So you’ve decided that vinyl records are for you.
Great, but if you want to have the best listening experience possible, you can’t just buy any old turntable and expect it to deliver quality results. You need to invest in gear that’s going to help maximize the enjoyment of your music (and that goes for preamps and speakers too, not just the turntable). After all, you’re going to pay a lot more for a record than for a digital download.
Here are some tips on how to find a quality turntable to play your vinyl records on.
Look at the Price
Just because it’s expensive doesn’t mean it’s good. But if you know what you’re looking for, you’re almost always going to get a better piece of equipment for more money rather than less. Be prepared to spend more if you’re looking to get more enjoyment out of your records.
Here’s a basic breakdown of price range and the quality of turntable you can expect to get:
- $500 or less: you can get a basic, decent quality turntable for $500 or less. You’ll have the choice between an automatic and manual player, though purists prefer manual. If your speakers do not have a turntable input, you’re going to have to consider alternative solutions, such as a USB turntable, or one with a built-in phono preamp.
- $500 to $1,000: it’s safe to say you will get a better turntable in the $500 to $1,000 range than you would for less, as they typically have better construction and quality parts.
- $1,000 or more: the best quality turntables cost $1,000 or more, and offer the best sound quality. Basically, they reduce vibrations to eliminate unwelcome resonance.
Look at the Specs
A record player’s specs don’t necessarily have anything to do with its overall sound quality. But they can still provide a worthwhile reference point for what to look for.
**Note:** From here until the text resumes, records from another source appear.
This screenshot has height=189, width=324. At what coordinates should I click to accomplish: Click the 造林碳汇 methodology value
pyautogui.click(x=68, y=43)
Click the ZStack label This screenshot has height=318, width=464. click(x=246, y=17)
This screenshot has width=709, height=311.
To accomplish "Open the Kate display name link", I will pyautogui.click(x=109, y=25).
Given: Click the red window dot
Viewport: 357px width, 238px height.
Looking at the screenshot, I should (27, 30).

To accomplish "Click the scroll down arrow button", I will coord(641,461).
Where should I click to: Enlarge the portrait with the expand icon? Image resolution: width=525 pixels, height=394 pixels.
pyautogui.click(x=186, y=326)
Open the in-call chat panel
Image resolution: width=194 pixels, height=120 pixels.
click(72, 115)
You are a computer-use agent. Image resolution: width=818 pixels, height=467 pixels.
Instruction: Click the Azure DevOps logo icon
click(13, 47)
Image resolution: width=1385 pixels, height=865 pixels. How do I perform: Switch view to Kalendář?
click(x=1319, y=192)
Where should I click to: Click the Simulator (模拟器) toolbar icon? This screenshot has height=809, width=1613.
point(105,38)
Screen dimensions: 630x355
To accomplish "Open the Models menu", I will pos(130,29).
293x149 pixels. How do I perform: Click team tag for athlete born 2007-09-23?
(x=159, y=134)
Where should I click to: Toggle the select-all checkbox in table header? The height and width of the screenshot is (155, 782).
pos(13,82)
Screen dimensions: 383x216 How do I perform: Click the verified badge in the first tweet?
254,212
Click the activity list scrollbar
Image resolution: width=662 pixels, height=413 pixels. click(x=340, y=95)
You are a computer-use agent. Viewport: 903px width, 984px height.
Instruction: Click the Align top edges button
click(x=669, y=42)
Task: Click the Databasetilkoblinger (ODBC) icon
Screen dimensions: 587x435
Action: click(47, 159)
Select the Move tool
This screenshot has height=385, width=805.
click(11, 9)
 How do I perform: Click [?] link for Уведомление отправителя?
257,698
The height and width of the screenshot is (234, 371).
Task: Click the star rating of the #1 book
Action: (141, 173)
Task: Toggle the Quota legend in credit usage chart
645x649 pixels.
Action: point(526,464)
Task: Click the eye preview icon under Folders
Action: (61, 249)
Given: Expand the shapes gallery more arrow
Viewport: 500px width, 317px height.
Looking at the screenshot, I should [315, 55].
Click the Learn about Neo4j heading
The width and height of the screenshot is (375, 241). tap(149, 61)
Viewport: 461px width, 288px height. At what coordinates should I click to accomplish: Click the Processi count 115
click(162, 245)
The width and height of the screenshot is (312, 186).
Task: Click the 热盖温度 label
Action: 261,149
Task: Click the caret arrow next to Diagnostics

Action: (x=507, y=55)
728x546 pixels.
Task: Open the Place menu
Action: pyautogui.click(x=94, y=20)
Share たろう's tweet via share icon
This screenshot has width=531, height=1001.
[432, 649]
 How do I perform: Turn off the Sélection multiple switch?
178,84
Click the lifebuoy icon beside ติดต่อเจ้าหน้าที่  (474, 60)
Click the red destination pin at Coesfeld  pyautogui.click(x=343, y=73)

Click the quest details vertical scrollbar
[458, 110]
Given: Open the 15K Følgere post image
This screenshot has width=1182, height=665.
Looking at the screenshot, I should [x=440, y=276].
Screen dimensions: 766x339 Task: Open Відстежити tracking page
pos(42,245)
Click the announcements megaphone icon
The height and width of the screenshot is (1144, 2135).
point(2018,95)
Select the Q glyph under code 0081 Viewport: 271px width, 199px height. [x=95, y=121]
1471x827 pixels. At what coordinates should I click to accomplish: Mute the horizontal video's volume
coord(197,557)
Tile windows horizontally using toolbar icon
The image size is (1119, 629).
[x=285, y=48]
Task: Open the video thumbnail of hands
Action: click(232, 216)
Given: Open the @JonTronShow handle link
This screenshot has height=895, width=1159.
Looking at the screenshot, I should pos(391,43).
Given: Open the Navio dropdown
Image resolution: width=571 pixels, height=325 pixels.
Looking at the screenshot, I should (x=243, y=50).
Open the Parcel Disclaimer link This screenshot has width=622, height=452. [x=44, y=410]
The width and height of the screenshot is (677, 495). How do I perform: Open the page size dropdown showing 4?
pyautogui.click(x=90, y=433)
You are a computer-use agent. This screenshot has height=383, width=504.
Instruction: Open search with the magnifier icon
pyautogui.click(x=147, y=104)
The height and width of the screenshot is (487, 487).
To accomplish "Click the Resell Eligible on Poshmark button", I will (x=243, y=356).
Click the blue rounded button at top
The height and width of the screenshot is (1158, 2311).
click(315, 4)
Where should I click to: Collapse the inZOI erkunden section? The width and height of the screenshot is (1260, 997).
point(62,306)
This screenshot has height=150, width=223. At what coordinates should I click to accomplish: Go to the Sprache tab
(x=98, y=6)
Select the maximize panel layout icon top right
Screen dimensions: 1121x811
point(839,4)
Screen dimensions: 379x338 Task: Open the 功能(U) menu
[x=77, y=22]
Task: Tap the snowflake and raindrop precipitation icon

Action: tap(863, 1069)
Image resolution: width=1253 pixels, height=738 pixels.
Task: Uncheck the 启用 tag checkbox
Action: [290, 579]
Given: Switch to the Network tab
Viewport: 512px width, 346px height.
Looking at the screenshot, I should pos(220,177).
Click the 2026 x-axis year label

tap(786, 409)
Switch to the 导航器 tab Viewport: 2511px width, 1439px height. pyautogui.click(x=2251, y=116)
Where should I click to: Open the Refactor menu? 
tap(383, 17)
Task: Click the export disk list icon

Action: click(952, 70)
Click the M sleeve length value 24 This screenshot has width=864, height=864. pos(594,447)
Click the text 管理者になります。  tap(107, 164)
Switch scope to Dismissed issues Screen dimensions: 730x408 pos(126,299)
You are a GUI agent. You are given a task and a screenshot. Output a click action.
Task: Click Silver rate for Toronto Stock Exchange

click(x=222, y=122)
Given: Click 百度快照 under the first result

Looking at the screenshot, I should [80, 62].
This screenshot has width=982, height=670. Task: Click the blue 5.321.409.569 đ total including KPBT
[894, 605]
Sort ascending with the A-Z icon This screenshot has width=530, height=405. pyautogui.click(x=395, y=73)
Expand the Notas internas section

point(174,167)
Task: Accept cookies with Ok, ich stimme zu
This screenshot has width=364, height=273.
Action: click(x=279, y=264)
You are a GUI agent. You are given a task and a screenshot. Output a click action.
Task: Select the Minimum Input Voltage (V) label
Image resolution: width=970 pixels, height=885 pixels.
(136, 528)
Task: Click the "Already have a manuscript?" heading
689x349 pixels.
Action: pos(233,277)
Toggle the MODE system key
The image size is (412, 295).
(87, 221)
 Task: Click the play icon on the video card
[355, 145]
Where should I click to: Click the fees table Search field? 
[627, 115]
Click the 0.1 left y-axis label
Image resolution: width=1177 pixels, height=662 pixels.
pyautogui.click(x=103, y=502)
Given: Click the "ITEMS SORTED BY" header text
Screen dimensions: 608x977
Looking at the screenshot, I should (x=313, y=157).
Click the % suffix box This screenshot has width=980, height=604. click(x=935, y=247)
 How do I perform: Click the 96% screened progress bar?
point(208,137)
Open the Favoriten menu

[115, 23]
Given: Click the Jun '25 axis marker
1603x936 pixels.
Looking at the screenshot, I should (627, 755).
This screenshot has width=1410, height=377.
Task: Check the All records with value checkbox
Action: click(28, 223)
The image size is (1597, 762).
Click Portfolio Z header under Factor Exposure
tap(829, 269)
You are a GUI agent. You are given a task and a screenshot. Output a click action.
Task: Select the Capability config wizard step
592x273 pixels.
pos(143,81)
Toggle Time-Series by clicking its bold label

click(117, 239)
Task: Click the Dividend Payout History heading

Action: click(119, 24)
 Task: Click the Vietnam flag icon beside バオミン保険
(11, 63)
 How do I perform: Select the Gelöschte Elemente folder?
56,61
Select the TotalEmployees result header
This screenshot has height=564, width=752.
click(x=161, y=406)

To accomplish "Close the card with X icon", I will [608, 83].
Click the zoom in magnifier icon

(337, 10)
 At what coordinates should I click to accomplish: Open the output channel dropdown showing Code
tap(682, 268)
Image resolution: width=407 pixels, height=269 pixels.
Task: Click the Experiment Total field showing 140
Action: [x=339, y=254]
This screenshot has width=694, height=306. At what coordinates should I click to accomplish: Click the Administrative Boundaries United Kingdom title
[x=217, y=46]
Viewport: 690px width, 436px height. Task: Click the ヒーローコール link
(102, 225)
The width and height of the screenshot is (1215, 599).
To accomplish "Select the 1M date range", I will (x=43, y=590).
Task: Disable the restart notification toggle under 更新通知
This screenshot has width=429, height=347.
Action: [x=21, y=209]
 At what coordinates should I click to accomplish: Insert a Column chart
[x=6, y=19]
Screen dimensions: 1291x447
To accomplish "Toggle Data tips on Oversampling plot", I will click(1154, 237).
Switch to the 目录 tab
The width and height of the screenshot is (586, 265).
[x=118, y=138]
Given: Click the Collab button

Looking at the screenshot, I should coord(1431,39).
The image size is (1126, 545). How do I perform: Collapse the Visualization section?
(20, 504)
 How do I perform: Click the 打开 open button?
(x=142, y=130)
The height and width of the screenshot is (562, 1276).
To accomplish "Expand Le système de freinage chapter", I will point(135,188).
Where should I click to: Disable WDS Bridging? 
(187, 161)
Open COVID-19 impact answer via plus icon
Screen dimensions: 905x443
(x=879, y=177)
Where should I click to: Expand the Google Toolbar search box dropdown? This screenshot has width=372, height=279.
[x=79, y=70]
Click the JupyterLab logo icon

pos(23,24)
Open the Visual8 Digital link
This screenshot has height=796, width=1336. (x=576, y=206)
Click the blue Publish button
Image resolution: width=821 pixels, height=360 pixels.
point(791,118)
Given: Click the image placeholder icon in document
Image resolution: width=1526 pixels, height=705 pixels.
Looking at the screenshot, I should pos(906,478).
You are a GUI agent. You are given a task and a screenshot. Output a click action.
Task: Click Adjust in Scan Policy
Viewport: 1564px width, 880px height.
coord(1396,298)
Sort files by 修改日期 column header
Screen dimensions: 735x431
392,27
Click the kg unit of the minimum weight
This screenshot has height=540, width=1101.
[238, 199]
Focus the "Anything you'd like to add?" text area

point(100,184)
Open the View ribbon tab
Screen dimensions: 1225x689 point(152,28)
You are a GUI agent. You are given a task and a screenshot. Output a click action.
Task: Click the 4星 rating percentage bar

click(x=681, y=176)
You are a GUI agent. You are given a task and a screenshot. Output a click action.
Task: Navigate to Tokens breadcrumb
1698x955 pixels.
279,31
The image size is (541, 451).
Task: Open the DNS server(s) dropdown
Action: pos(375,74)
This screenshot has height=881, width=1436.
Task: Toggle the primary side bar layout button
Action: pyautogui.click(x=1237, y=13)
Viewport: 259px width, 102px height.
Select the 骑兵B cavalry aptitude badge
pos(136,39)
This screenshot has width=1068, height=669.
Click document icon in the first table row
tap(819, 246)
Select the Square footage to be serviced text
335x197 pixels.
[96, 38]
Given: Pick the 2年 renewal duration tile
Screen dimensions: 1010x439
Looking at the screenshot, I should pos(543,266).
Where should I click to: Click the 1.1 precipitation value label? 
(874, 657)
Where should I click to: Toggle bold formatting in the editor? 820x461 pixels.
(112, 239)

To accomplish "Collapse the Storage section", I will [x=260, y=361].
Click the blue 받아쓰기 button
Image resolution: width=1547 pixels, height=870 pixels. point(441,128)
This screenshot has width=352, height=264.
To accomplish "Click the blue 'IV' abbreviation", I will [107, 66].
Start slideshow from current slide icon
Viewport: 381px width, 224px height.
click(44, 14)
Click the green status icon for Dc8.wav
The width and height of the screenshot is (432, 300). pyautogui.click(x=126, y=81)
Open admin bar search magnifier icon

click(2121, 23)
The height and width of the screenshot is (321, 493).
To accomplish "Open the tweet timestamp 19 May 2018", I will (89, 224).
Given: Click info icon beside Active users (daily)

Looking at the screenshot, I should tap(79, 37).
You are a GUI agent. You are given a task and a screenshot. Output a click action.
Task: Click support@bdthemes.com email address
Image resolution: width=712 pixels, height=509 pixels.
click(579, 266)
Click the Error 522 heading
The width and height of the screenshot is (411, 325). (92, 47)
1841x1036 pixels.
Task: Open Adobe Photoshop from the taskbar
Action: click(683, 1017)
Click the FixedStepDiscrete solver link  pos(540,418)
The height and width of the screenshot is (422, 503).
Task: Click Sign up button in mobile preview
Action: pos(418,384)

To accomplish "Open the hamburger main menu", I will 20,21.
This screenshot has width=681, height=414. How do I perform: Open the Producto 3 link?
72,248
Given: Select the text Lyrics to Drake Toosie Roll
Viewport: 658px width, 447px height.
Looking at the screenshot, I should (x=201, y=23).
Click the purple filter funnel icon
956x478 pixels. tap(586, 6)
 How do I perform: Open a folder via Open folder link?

Here are a few items to watch for, and what they mean:
- Speed variation: for optimal sound, you want your record to turn at a consistent speed. Wow and flutter or speed variation tells you how accurate your record player is. The lower the number, the better the record player. In an ideal world, it would be less than 0.25%.
- S/N ratio: also known as signal-to-noise ratio, this spec tells you how much background noise you can expect on any given turntable. You would think that the lower the number, the better, but it’s actually the opposite. You want the music to overpower noise. So 65dB or above would be a good number to look for.
- Playback speeds: this refers to the rotation speed for the record. In most cases, the spec will be 33-1/3 and 45 RPM. But if you’re looking to play 78 RPM records, new turntables typically can’t handle that speed, so you’ll need to look for a different player.
Look at the Reviews
Finally, there are plenty of people out there that have done their homework and have experimented enough to know what’s good and what isn’t. Whether it’s blog posts or reviews on Amazon, you can find plenty of information on what to look for in a turntable.